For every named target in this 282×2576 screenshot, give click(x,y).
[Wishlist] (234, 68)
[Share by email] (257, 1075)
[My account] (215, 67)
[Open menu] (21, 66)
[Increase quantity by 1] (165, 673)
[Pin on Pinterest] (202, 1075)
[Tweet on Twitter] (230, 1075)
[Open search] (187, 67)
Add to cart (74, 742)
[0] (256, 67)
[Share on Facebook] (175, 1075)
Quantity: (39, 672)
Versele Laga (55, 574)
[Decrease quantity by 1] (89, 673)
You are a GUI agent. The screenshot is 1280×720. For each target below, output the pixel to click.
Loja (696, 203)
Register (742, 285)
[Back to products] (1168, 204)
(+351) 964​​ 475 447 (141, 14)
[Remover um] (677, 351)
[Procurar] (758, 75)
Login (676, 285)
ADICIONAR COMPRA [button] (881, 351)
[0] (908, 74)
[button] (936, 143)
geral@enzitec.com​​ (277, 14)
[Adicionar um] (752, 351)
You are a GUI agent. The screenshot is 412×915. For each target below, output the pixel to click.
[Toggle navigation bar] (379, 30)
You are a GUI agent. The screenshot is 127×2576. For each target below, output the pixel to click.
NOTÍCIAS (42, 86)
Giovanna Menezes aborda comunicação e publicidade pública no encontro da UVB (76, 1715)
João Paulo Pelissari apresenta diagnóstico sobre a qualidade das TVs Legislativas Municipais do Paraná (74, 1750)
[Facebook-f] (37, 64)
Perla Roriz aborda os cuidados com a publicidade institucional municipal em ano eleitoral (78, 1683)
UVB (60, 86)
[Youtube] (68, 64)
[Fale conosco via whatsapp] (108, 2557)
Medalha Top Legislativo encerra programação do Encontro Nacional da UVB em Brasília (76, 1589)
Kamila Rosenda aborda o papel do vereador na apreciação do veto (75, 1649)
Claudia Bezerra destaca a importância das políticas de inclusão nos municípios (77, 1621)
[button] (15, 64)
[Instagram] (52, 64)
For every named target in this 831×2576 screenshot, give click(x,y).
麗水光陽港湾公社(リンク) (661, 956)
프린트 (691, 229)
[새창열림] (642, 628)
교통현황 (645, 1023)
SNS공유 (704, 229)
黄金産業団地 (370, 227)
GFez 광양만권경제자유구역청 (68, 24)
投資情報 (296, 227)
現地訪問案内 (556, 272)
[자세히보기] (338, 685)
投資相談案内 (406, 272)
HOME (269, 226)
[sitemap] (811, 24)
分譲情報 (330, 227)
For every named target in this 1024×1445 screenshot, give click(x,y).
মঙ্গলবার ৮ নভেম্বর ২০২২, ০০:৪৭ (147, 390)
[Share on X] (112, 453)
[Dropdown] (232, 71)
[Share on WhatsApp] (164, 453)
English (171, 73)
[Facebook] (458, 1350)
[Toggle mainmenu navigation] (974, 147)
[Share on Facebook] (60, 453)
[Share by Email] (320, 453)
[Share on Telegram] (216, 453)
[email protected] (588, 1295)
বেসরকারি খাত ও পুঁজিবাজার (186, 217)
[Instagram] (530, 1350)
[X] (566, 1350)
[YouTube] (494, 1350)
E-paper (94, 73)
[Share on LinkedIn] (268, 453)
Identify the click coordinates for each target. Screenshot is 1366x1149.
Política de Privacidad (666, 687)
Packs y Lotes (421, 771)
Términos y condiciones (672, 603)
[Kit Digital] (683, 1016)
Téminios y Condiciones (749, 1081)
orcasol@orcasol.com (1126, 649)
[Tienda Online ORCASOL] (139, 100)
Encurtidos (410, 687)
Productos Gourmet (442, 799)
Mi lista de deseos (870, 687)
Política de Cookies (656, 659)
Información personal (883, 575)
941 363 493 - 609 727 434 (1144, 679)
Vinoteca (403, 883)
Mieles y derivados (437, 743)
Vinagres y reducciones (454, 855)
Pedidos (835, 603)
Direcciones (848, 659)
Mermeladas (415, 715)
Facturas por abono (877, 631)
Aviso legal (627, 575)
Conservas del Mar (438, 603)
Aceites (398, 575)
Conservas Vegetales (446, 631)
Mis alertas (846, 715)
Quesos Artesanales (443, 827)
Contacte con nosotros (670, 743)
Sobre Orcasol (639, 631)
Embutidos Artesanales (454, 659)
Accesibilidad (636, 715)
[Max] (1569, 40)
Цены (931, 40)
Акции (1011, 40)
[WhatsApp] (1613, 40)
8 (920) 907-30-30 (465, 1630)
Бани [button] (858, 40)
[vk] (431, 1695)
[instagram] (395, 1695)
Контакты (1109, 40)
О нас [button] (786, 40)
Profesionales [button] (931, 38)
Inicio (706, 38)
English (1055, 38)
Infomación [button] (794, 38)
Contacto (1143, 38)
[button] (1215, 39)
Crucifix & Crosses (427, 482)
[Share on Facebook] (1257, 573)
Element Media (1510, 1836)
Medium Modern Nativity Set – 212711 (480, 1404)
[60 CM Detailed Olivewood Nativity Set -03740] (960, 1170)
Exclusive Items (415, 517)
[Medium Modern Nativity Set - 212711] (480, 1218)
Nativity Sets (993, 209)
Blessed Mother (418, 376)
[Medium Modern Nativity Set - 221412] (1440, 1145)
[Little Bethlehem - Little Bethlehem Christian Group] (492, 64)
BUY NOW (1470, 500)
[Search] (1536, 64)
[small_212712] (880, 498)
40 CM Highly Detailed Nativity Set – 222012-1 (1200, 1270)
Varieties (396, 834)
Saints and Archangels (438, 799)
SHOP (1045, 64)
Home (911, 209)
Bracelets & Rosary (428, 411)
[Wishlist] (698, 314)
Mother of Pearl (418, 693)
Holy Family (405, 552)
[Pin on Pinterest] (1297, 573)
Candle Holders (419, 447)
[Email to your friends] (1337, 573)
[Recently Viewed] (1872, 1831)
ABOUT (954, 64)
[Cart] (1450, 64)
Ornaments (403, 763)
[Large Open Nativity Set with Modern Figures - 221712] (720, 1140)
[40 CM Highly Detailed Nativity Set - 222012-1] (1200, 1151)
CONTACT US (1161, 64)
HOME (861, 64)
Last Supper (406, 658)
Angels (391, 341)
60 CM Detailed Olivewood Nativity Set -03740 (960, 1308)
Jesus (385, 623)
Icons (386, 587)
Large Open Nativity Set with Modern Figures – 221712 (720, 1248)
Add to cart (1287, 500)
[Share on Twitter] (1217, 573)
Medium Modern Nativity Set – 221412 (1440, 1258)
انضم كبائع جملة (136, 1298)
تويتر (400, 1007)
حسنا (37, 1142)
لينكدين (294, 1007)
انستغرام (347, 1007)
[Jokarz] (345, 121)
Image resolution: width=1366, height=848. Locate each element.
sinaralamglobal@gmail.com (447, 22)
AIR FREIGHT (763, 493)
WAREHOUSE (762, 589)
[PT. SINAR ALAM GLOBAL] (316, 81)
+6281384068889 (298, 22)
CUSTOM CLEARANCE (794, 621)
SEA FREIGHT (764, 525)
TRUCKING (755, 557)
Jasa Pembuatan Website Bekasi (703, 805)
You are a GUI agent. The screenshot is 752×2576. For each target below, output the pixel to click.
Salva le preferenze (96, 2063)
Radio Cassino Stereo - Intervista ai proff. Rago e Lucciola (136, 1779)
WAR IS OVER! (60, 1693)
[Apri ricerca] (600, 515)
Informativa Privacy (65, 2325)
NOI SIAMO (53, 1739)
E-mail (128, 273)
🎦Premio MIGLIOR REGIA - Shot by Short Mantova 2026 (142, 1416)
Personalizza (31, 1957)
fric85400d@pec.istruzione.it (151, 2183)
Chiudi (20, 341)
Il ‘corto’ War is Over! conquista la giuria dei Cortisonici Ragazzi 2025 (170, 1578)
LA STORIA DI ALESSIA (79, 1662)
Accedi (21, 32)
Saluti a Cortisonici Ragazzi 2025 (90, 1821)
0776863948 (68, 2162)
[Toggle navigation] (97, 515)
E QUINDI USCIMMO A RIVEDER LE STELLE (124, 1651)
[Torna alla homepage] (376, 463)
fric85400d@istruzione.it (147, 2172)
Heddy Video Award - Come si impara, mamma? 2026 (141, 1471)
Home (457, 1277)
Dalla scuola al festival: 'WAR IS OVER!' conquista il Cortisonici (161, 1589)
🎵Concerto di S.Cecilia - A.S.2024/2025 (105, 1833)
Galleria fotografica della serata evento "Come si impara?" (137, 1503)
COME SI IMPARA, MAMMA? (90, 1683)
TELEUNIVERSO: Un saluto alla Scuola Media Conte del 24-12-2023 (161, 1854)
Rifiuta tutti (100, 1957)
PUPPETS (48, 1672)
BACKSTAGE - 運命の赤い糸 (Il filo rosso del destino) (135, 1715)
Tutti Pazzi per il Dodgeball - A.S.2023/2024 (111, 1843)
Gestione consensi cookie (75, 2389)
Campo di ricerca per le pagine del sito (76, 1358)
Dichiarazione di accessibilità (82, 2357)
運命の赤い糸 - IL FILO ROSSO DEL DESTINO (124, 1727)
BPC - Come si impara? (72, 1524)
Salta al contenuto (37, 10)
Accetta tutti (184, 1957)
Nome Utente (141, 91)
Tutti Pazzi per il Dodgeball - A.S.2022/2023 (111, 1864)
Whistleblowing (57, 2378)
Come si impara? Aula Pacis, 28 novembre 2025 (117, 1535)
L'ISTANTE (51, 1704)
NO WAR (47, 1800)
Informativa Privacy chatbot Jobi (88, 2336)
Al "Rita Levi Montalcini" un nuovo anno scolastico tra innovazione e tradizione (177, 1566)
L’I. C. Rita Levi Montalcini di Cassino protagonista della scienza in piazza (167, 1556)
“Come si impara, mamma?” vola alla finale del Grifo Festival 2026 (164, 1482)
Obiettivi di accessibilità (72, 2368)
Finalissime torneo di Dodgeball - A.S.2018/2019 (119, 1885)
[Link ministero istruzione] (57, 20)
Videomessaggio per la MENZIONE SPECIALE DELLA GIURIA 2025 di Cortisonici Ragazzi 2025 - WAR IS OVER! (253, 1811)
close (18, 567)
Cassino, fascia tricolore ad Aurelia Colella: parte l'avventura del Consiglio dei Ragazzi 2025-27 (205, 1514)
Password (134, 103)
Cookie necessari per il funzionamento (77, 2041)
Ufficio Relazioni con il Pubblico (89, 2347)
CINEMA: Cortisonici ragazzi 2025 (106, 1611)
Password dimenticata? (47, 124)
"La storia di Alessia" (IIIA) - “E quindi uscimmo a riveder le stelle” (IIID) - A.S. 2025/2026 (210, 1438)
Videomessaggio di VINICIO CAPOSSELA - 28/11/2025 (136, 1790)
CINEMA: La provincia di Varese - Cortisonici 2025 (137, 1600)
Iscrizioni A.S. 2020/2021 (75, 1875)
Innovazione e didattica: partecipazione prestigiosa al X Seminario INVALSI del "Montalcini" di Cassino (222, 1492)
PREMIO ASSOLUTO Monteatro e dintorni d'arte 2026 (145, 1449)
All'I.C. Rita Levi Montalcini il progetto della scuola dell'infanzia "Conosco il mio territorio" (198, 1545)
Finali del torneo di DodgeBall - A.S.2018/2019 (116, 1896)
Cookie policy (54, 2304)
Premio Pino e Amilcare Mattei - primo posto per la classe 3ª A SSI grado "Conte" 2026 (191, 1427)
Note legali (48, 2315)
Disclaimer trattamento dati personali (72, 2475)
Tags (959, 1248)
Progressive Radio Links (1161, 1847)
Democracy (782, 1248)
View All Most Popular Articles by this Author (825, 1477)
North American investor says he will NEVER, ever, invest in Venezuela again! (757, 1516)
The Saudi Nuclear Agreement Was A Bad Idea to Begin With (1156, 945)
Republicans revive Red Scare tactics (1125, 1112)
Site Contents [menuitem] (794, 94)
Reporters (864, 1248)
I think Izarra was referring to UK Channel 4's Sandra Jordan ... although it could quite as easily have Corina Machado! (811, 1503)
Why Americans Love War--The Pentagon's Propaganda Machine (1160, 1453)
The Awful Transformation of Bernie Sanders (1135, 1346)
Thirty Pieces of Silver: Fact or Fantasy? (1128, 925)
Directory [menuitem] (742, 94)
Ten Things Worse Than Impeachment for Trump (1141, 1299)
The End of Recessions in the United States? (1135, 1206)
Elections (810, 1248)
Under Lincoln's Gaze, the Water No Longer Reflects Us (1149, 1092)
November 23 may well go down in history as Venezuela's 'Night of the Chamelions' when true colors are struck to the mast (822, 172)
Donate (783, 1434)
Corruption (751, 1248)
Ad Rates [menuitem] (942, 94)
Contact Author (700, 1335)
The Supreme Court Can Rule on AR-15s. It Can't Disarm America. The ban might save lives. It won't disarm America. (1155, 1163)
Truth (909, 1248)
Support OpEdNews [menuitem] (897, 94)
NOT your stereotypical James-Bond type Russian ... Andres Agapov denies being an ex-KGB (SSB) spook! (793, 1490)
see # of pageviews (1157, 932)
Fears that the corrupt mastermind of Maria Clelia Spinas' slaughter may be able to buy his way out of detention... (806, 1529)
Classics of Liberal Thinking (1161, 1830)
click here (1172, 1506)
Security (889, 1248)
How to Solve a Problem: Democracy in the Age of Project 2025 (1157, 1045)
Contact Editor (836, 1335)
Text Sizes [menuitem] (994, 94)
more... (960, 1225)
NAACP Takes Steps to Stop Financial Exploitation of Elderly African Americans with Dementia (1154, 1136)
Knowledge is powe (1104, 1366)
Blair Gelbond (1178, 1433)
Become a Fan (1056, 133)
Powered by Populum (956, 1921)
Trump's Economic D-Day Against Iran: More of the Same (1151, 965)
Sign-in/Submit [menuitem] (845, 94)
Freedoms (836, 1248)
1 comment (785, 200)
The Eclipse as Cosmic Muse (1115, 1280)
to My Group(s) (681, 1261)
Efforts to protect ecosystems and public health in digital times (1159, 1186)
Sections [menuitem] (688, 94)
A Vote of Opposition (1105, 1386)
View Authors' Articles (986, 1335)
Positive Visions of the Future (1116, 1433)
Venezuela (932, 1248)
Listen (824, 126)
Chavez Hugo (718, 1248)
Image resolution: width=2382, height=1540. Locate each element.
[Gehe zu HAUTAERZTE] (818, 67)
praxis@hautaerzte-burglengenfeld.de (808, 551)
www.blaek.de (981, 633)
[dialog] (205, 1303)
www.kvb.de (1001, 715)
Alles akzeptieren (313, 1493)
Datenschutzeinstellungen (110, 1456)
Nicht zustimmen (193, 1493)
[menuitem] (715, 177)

### [Problem]
Take exactly the lines from the one containing "[Wishlist] (234, 68)" through the one containing "Medalha Top Legislativo" in the data above, and output them with nothing added.

### [Expected answer]
[Wishlist] (234, 68)
[Share by email] (257, 1075)
[My account] (215, 67)
[Open menu] (21, 66)
[Increase quantity by 1] (165, 673)
[Pin on Pinterest] (202, 1075)
[Tweet on Twitter] (230, 1075)
[Open search] (187, 67)
Add to cart (74, 742)
[0] (256, 67)
[Share on Facebook] (175, 1075)
Quantity: (39, 672)
Versele Laga (55, 574)
[Decrease quantity by 1] (89, 673)
You are a GUI agent. The screenshot is 1280×720. For each target below, output the pixel to click.
Loja (696, 203)
Register (742, 285)
[Back to products] (1168, 204)
(+351) 964​​ 475 447 (141, 14)
[Remover um] (677, 351)
[Procurar] (758, 75)
Login (676, 285)
ADICIONAR COMPRA [button] (881, 351)
[0] (908, 74)
[button] (936, 143)
geral@enzitec.com​​ (277, 14)
[Adicionar um] (752, 351)
You are a GUI agent. The screenshot is 412×915. For each target below, output the pixel to click.
[Toggle navigation bar] (379, 30)
You are a GUI agent. The screenshot is 127×2576. For each target below, output the pixel to click.
NOTÍCIAS (42, 86)
Giovanna Menezes aborda comunicação e publicidade pública no encontro da UVB (76, 1715)
João Paulo Pelissari apresenta diagnóstico sobre a qualidade das TVs Legislativas Municipais do Paraná (74, 1750)
[Facebook-f] (37, 64)
Perla Roriz aborda os cuidados com a publicidade institucional municipal em ano eleitoral (78, 1683)
UVB (60, 86)
[Youtube] (68, 64)
[Fale conosco via whatsapp] (108, 2557)
Medalha Top Legislativo encerra programação do Encontro Nacional da UVB em Brasília (76, 1589)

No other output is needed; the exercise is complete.